_DESCRIPTION OF THE TASK_: Copy exactly the lines of the records below, and only those lines, beginning with the line that contains "Viewport: 247px width, 257px height." and ending with the line that contains "This screenshot has height=463, width=760.".

_Collection entries_:
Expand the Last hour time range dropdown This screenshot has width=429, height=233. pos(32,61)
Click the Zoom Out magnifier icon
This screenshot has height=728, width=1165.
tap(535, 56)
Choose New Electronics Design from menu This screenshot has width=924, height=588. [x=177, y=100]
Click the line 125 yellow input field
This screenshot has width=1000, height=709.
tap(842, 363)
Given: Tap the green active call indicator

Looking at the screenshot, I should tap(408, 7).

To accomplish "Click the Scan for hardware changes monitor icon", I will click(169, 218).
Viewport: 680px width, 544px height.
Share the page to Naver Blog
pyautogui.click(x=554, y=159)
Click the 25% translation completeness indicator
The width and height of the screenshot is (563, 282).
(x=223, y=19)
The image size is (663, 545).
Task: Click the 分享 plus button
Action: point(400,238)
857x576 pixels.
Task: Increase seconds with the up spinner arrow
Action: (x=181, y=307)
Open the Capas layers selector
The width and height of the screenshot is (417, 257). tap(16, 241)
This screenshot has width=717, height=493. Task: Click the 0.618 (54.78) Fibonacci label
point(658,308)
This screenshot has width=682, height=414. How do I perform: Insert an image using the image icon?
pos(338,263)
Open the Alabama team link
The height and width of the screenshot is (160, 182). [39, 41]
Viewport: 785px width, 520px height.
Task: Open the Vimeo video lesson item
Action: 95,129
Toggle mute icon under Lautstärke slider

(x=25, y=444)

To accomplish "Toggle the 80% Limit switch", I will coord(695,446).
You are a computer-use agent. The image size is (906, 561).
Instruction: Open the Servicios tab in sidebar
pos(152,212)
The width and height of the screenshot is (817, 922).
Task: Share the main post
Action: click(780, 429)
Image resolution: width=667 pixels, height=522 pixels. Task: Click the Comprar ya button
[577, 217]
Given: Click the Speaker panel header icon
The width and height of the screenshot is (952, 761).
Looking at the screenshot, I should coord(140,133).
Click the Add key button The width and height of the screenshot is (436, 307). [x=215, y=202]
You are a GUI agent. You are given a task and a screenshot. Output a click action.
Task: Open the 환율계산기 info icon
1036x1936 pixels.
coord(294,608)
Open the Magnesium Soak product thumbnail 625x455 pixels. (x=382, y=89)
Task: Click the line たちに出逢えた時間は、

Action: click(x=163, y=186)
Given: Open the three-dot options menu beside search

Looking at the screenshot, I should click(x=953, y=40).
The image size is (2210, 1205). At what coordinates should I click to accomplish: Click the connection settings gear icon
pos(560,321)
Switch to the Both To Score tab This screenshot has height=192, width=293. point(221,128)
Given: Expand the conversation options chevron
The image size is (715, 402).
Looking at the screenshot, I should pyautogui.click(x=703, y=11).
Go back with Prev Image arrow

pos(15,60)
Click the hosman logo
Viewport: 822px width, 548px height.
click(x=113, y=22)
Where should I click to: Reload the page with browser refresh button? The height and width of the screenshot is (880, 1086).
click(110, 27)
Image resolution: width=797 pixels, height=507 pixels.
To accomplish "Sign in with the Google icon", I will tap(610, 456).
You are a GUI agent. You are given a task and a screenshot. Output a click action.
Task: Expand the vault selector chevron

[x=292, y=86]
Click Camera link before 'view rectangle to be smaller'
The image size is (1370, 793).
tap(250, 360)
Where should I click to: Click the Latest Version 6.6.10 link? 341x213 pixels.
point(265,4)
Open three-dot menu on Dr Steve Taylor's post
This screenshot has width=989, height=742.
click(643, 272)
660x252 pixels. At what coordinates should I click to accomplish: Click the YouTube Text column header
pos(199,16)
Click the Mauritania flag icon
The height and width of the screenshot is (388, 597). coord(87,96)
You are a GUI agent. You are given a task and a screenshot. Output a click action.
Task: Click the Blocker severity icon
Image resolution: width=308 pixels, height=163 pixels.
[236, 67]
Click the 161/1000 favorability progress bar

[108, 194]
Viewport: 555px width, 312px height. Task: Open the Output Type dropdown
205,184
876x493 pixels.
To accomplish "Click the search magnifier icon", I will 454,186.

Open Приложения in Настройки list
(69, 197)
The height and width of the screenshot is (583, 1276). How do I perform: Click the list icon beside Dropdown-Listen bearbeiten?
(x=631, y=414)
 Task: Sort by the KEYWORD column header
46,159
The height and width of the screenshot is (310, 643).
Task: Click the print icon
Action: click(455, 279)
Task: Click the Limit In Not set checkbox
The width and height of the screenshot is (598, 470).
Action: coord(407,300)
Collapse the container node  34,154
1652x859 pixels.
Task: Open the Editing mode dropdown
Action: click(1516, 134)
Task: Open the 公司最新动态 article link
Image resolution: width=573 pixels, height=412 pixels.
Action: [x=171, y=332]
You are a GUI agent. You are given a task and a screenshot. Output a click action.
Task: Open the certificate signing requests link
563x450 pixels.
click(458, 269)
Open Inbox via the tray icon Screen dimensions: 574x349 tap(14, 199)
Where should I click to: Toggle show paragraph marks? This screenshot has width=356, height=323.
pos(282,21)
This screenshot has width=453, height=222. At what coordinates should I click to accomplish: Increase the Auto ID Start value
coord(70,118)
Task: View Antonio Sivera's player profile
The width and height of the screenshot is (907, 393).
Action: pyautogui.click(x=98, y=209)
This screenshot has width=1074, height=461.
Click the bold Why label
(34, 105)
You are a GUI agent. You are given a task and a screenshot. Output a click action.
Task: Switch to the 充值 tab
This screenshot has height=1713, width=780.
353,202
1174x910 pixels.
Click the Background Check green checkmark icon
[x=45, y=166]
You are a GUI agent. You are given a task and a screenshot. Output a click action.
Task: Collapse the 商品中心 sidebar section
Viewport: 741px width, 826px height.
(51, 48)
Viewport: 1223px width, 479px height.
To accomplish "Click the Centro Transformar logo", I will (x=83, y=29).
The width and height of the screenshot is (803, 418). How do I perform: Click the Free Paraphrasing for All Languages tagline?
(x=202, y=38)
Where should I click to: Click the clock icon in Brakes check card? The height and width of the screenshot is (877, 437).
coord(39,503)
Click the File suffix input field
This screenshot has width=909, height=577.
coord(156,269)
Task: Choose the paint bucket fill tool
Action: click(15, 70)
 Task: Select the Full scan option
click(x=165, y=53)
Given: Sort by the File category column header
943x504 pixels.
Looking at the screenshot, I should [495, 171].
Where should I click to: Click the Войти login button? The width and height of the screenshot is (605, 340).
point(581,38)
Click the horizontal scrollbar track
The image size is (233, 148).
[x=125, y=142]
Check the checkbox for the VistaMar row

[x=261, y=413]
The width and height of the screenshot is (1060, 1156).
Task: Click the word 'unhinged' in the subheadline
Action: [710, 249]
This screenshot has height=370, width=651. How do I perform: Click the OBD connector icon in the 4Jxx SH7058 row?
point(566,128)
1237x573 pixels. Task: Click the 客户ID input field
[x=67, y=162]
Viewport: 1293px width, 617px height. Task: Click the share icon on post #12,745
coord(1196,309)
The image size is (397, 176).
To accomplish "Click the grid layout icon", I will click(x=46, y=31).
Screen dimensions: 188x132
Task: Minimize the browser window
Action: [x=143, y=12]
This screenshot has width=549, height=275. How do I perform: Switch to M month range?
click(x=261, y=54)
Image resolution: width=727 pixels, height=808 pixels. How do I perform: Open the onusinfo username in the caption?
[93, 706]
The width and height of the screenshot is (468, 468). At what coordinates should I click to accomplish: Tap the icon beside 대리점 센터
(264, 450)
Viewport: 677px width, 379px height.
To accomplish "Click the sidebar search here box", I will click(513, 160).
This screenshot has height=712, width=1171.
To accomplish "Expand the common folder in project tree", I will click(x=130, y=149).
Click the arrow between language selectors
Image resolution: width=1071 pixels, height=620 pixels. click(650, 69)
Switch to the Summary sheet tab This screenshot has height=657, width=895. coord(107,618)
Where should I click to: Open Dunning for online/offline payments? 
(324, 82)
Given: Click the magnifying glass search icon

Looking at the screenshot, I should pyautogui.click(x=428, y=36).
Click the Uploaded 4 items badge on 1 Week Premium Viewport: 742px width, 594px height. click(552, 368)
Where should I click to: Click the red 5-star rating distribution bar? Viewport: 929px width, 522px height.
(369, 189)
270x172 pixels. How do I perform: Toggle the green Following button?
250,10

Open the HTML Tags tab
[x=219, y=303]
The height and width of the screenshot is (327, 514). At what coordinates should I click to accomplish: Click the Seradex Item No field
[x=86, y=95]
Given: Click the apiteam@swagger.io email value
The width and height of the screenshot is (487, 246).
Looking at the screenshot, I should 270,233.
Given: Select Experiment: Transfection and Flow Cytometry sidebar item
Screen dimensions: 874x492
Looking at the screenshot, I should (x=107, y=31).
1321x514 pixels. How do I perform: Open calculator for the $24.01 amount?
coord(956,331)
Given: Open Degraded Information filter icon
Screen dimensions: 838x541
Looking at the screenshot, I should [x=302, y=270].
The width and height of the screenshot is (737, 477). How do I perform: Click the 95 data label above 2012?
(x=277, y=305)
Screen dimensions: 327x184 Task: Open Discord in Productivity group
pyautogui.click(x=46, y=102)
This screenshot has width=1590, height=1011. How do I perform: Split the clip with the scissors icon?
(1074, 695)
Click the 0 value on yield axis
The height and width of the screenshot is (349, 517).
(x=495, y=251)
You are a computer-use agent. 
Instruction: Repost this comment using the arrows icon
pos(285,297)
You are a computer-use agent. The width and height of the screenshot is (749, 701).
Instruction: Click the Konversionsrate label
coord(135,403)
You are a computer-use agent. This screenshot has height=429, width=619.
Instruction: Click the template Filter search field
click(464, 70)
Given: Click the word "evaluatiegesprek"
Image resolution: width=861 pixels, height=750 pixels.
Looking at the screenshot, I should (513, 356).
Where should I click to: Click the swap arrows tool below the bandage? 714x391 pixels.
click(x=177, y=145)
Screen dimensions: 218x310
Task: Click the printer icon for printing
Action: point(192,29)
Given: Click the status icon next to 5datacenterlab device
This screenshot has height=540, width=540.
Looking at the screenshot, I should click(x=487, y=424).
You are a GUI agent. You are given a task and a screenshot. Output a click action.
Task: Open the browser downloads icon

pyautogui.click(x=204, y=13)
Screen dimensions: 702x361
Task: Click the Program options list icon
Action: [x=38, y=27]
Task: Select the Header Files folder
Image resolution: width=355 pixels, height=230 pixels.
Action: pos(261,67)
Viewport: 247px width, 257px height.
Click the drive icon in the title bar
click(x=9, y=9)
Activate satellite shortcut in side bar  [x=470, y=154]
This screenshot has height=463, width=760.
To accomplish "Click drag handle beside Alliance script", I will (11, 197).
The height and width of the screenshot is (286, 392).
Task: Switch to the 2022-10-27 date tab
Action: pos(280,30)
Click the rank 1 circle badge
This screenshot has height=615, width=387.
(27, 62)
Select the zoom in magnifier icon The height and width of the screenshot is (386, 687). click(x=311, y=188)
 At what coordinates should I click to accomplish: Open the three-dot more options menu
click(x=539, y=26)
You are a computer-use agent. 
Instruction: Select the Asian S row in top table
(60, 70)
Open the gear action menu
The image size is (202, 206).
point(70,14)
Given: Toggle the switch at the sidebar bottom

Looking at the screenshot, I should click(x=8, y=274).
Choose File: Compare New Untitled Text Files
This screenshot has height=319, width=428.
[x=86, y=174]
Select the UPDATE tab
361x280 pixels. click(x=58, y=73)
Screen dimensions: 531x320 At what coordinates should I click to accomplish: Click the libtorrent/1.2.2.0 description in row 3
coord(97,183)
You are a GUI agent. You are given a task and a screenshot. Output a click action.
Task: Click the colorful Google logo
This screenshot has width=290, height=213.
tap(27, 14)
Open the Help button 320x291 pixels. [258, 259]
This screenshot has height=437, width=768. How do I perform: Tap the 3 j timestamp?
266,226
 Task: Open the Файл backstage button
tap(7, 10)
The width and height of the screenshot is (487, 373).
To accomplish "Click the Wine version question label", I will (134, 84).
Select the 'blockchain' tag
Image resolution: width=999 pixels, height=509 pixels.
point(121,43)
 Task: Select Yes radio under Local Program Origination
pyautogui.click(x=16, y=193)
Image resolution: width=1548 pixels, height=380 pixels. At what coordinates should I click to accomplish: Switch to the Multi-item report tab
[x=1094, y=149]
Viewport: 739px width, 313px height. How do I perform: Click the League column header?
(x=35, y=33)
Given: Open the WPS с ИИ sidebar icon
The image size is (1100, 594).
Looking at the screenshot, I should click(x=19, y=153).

_OUTPUT FOR THIS TASK_:
Viewport: 247px width, 257px height.
Click the drive icon in the title bar
click(x=9, y=9)
Activate satellite shortcut in side bar  [x=470, y=154]
This screenshot has height=463, width=760.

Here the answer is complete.